[Source extract — start]

Displacement is equal to the average speed, which... The average speed is basically the sum of the initial speed and the final speed divided by 2 multiplied by the time. As you can see, the third equation that I listed here looks like the first equation for a constant speed.

Okay, I did not want to do that. So I can rewrite this equation like this. V average times t, where V average is initial plus final divided by 2. Now, there's another equation that you need to know. D is equal to V initial t plus 1 half a t squared. So make sure you know that equation too.

So what exactly is D? You can use D as displacement or distance. Distance and displacement are the same if an object moves in one direction. and doesn't change direction.

If it changes direction then displacement and distance is not the same. But technically D is displacement. Displacement is basically the difference between the final position minus the initial position.

[Source extract — finish]

== Brief 1 ==
According to the kinematics passage, why can D be taken as either distance or displacement?
== Brief 2 ==
Reproduce the part of the kinematics passage that opens with the words containing "So what exactly" and closes with "the initial position.", swapping "direction" for "heading".
== Brief 3 ==
How would the kinematics passage go on? Extend it past its final sentence.
The entries have no role in any of these tasks.

[Entries provided — start]

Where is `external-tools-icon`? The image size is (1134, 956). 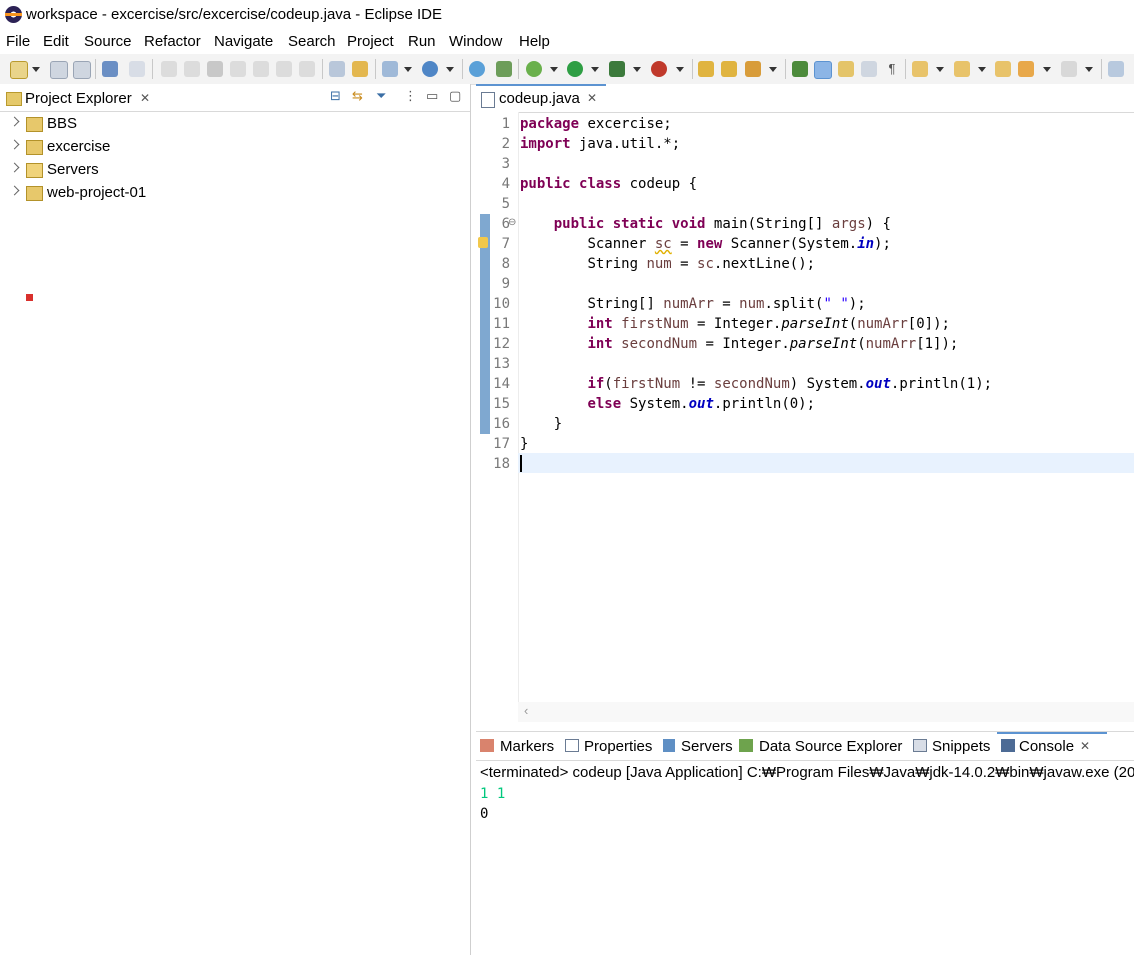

[Entries provided — finish]
[Entries provided — start]

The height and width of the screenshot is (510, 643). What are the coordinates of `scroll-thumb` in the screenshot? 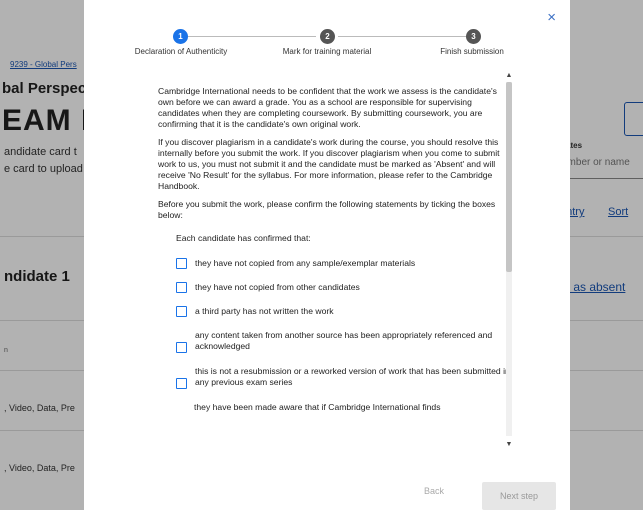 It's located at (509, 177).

[Entries provided — finish]
[Entries provided — start]

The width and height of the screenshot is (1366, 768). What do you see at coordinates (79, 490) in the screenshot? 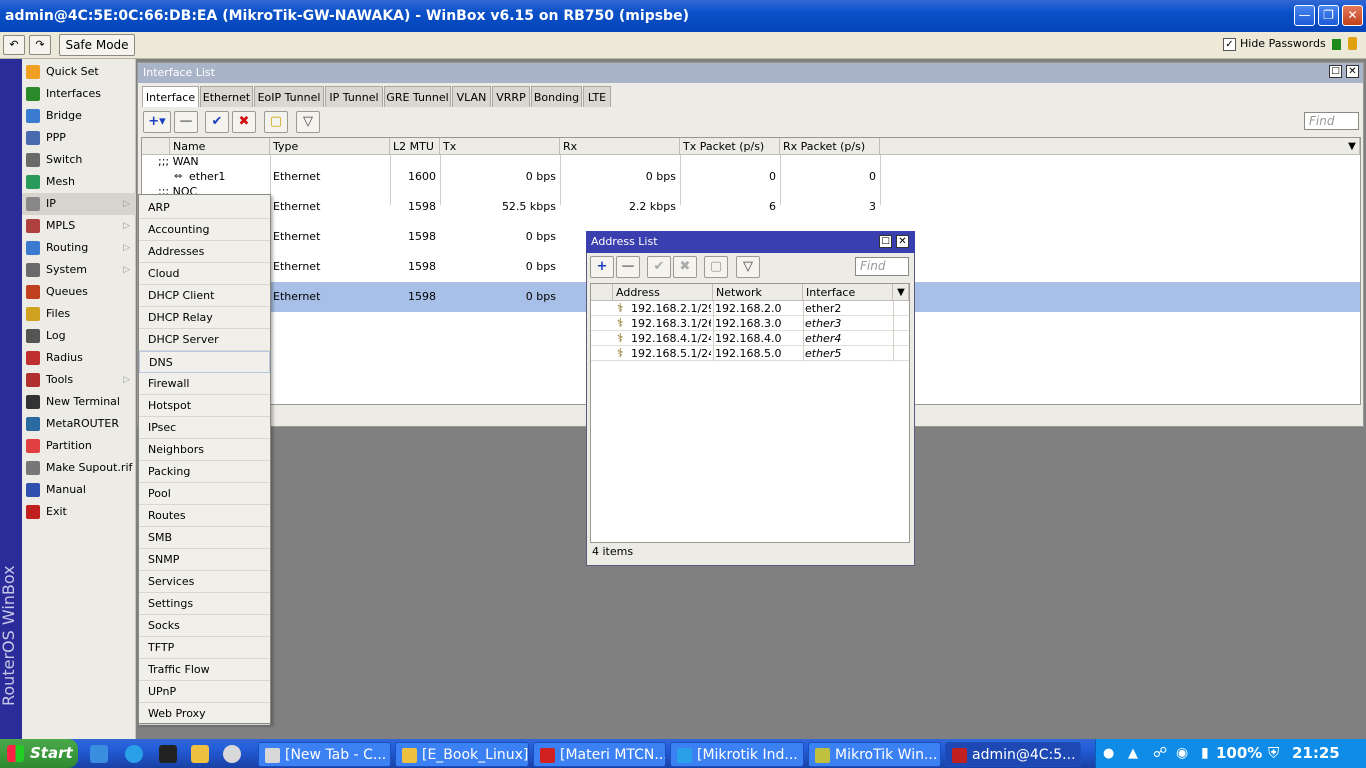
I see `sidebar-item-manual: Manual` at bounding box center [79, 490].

[Entries provided — finish]

== Result 1 ==
Distance and displacement are the same when an object moves in one direction and doesn't change direction, so D can stand for either in that case. If the object changes direction, the two differ, and technically D is displacement.

== Result 2 ==
So what exactly is D? You can use D as displacement or distance. Distance and displacement are the same if an object moves in one heading. and doesn't change heading.

If it changes heading then displacement and distance is not the same. But technically D is displacement. Displacement is basically the difference between the final position minus the initial position.

== Result 3 ==
Now you can use displacement in the X direction or you can use it in the Y direction. So just keep that in mind. Now there's three types of shapes for projectile motions that you need to be familiar with. Let's say if we have an object, and it comes off a cliff horizontally and then eventually hits the ground.

That's the first type of trajectory you're going to be dealing with. So what equations do we need for this situation? The first equation that's going to help you is this, h is equal to 1 half at squared, where h represents the height of the cliff, and t is the time it takes to hit the ground. This equation comes from this equation, d is equal to v initial t plus 1 half at squared. Now when you're using these equations, you need to ask yourself, am I dealing with the x direction or the y direction?

direction you gotta separate x and y for projectile motion problems we're gonna apply this equation along the y-direction so this is really dy is equal to V y initial times t plus 1 half ay times t squared. dy, the displacement in the y direction, is basically the height. So that's h.

vy at the top is always 0 because the object is moving horizontally. The initial speed of the ball is vx, not vy. And so we get this equation.

So h is equal to 1 half a t squared. So let me just redraw this picture. So make sure you know the first equation that we just mentioned.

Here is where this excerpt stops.